→ Provided material:

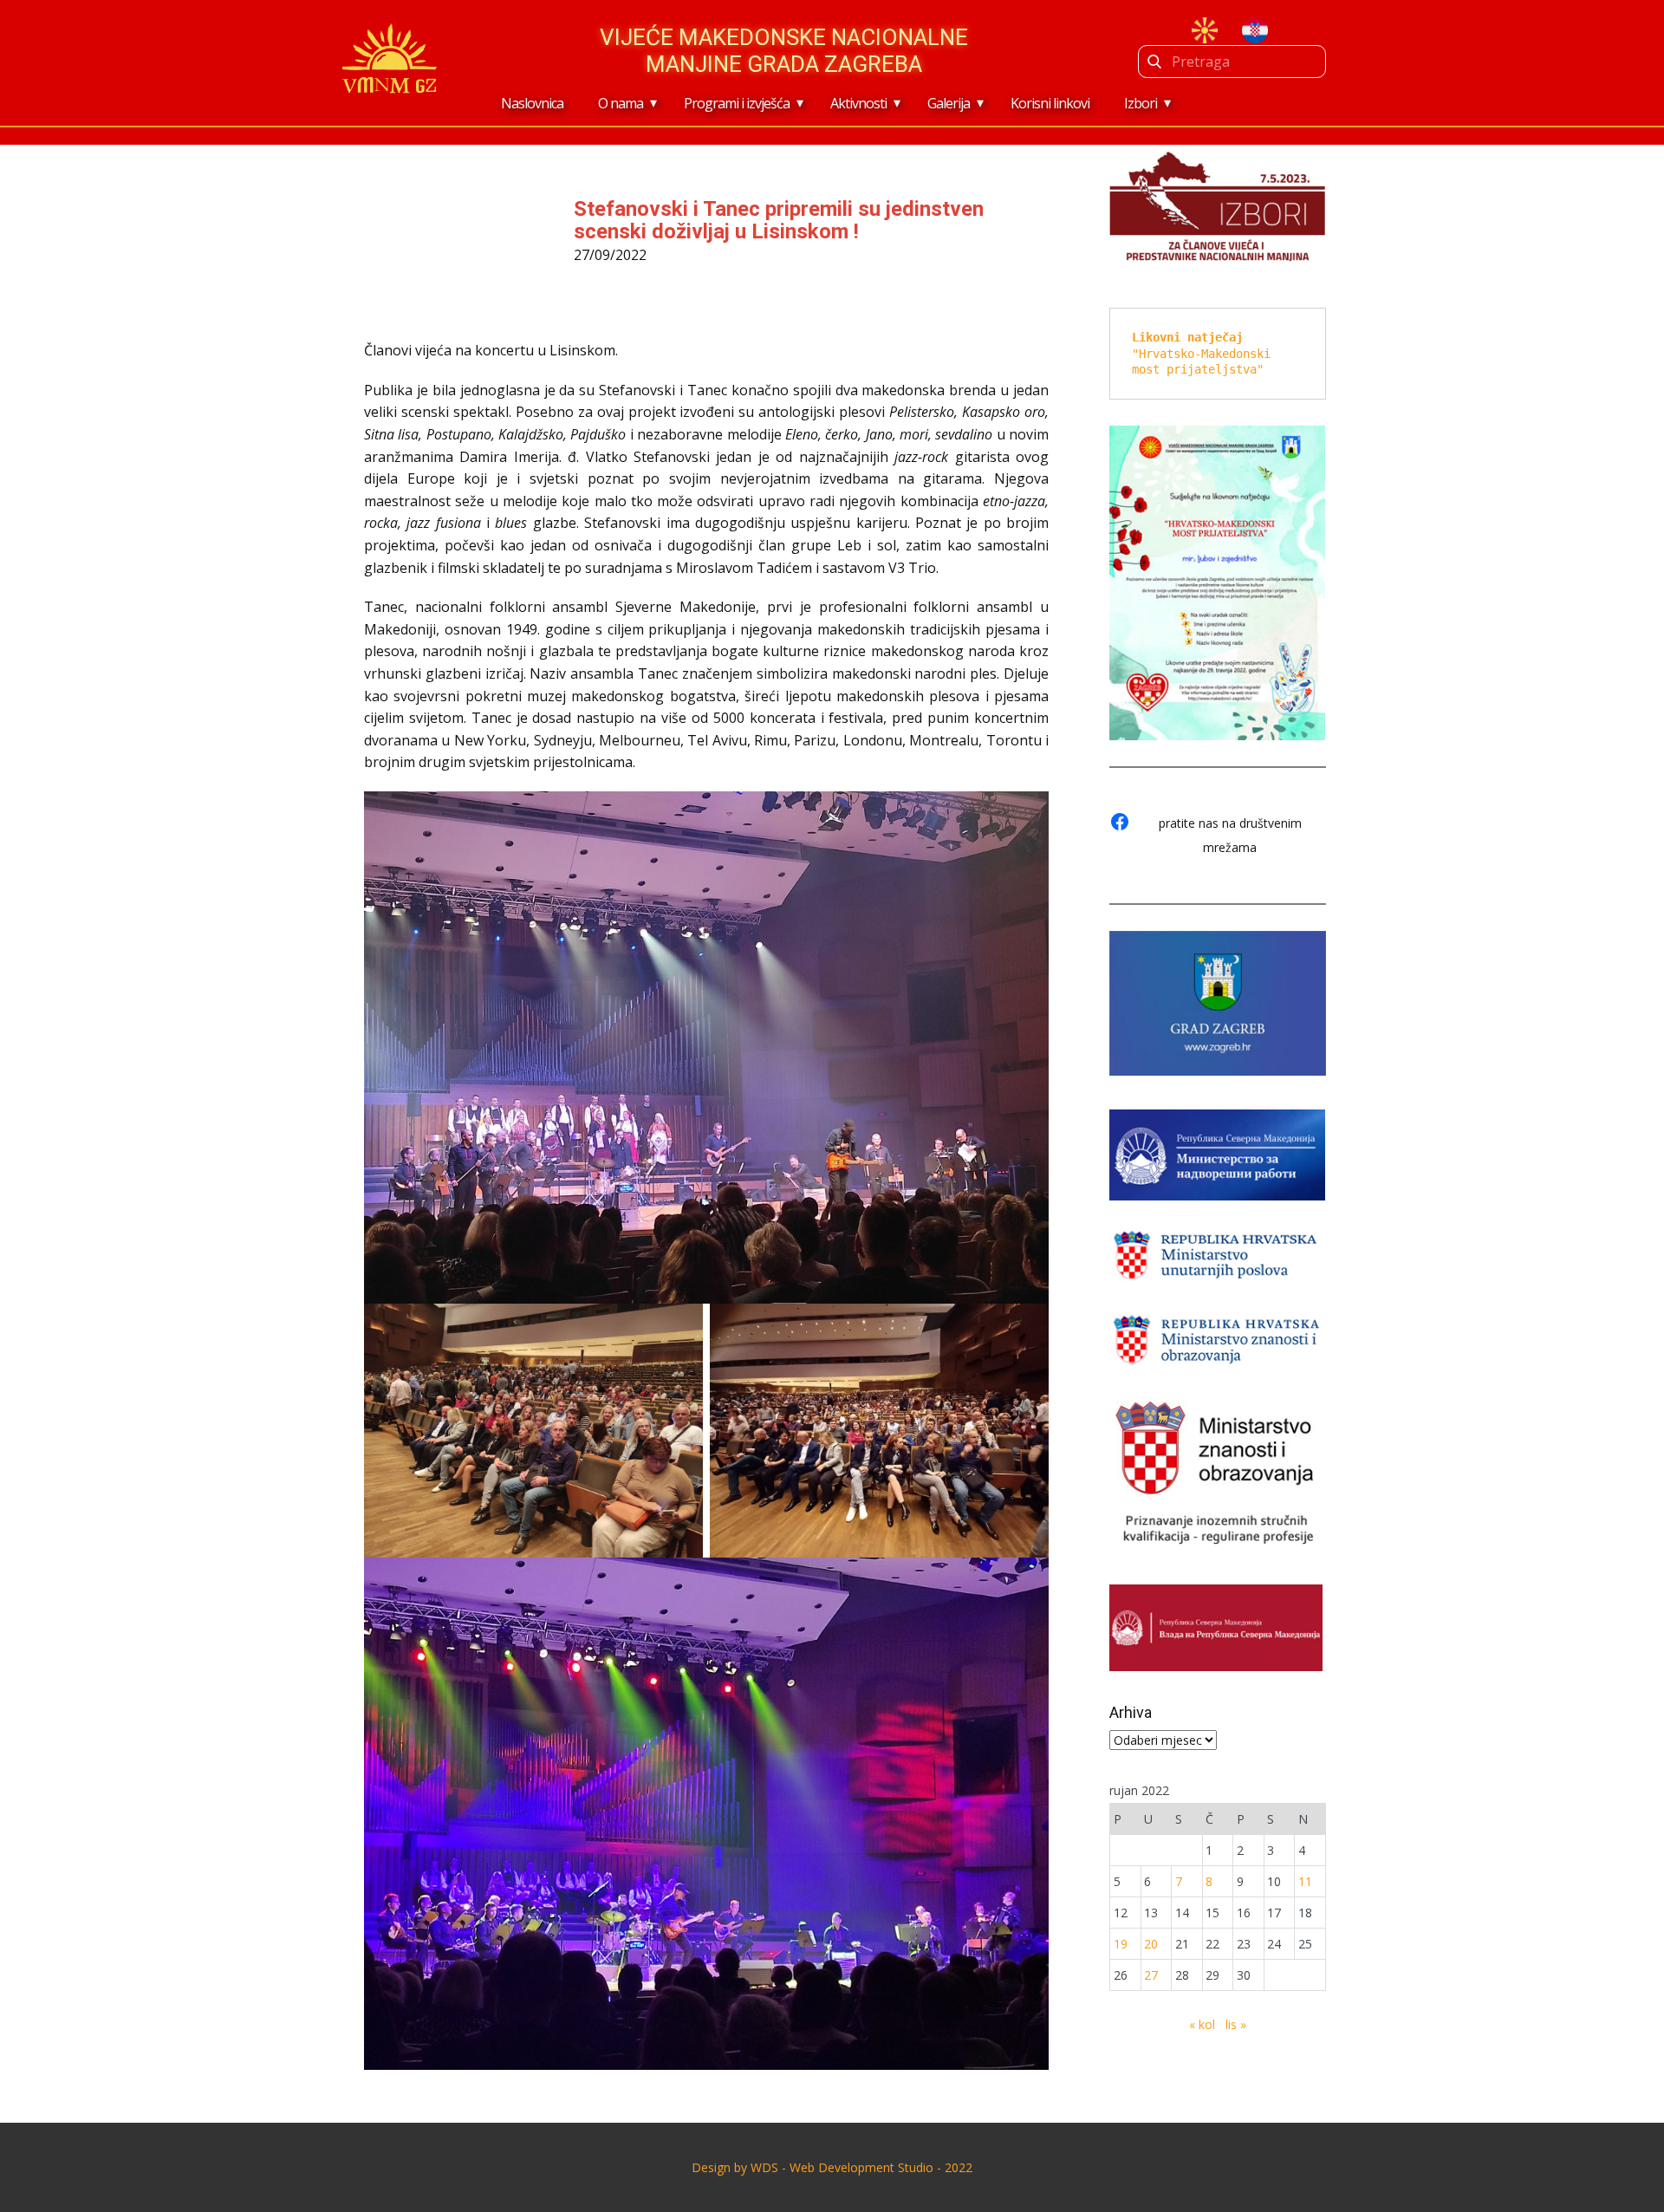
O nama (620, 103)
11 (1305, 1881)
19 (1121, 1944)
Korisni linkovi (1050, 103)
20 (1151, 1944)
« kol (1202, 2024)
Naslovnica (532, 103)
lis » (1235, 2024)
* * *
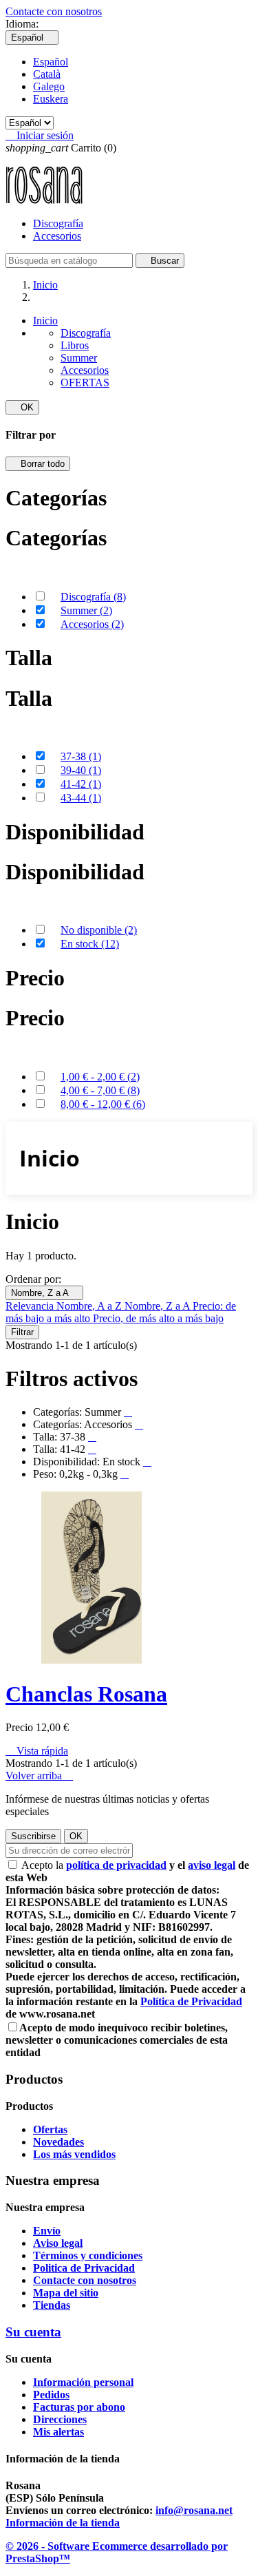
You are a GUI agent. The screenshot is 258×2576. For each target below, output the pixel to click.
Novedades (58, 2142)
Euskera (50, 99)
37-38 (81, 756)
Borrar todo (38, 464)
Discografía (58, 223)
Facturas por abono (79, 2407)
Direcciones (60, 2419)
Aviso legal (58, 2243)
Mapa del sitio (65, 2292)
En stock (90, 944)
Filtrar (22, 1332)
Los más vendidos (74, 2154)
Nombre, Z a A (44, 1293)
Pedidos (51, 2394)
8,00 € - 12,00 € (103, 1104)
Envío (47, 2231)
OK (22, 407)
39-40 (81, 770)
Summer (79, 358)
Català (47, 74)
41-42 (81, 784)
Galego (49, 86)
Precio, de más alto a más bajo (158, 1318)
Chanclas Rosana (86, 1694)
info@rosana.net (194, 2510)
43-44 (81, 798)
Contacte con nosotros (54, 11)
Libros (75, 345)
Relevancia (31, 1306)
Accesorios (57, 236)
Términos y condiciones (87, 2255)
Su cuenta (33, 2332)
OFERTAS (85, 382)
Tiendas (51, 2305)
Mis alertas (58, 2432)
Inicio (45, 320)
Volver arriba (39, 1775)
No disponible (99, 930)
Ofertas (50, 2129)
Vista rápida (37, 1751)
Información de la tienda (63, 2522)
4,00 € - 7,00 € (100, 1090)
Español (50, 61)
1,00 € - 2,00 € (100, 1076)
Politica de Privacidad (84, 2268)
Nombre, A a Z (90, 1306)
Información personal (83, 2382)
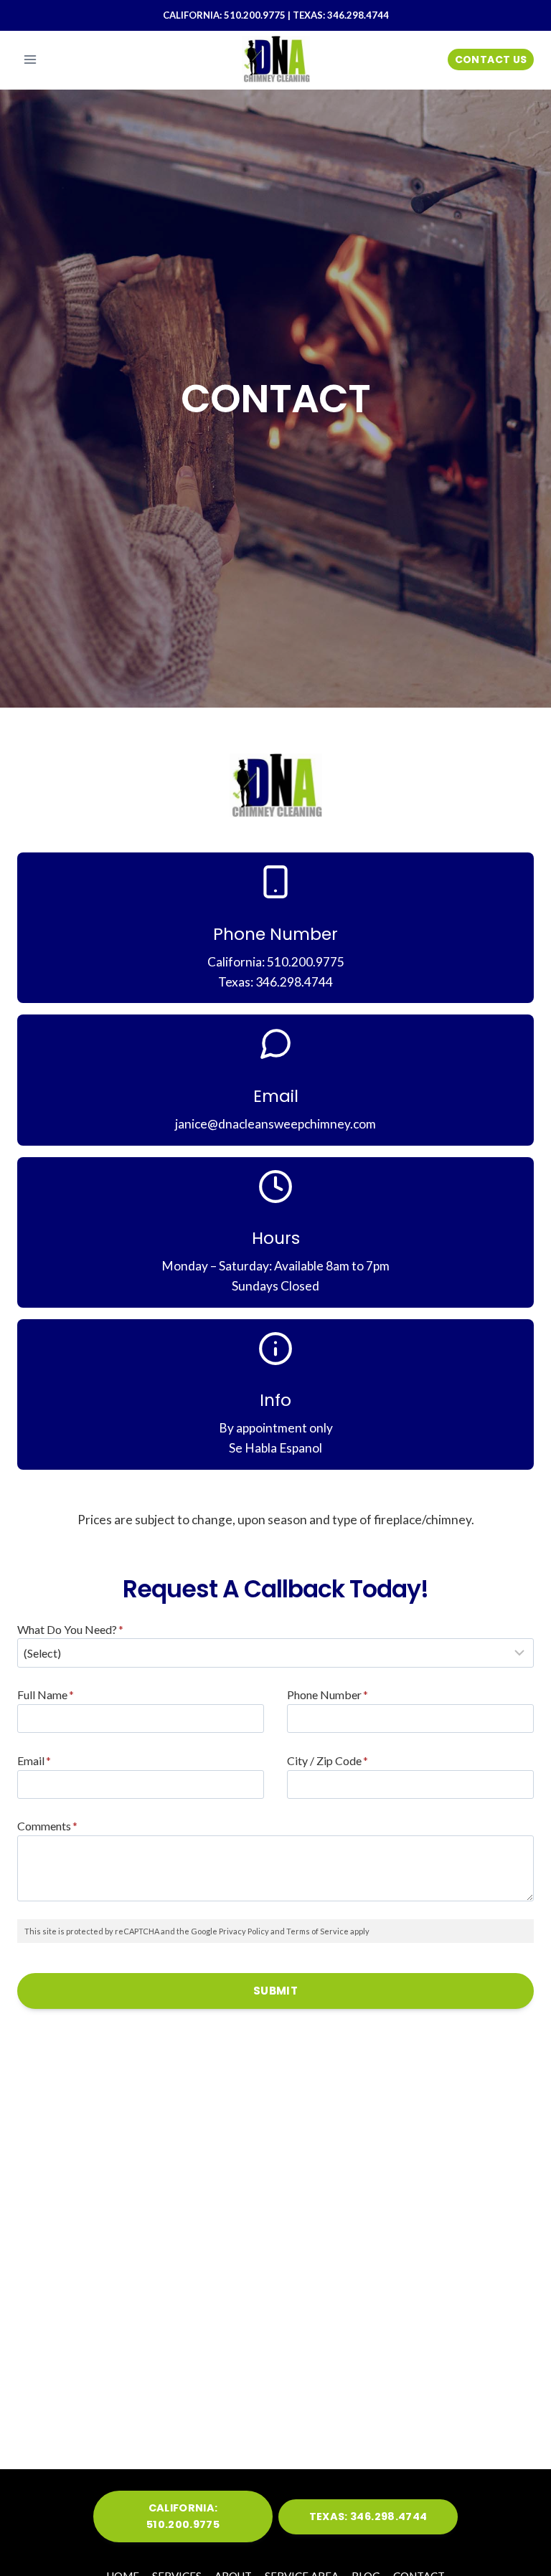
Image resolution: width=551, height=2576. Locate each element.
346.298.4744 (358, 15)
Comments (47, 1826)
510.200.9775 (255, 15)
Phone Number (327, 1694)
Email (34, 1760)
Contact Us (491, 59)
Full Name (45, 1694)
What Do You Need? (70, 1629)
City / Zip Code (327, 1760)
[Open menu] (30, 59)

→ Task directions:
Print the line above containing "Accesorios (57, 236)", the line containing "[Open menu] (30, 59)", and everything between them, exactly as written. Pictures stay out.

→ Result of the task:
Accesorios (57, 236)
Términos y condiciones (87, 2255)
Su cuenta (33, 2332)
OFERTAS (85, 382)
Tiendas (51, 2305)
Mis alertas (58, 2432)
Inicio (45, 320)
Volver arriba (39, 1775)
No disponible (99, 930)
Ofertas (50, 2129)
Vista rápida (37, 1751)
Información de la tienda (63, 2522)
4,00 € - 7,00 € (100, 1090)
Español (50, 61)
1,00 € - 2,00 € (100, 1076)
Politica de Privacidad (84, 2268)
Nombre, A a Z (90, 1306)
Información personal (83, 2382)
Image resolution: width=551, height=2576. Locate each element.
346.298.4744 (358, 15)
Comments (47, 1826)
510.200.9775 (255, 15)
Phone Number (327, 1694)
Email (34, 1760)
Contact Us (491, 59)
Full Name (45, 1694)
What Do You Need? (70, 1629)
City / Zip Code (327, 1760)
[Open menu] (30, 59)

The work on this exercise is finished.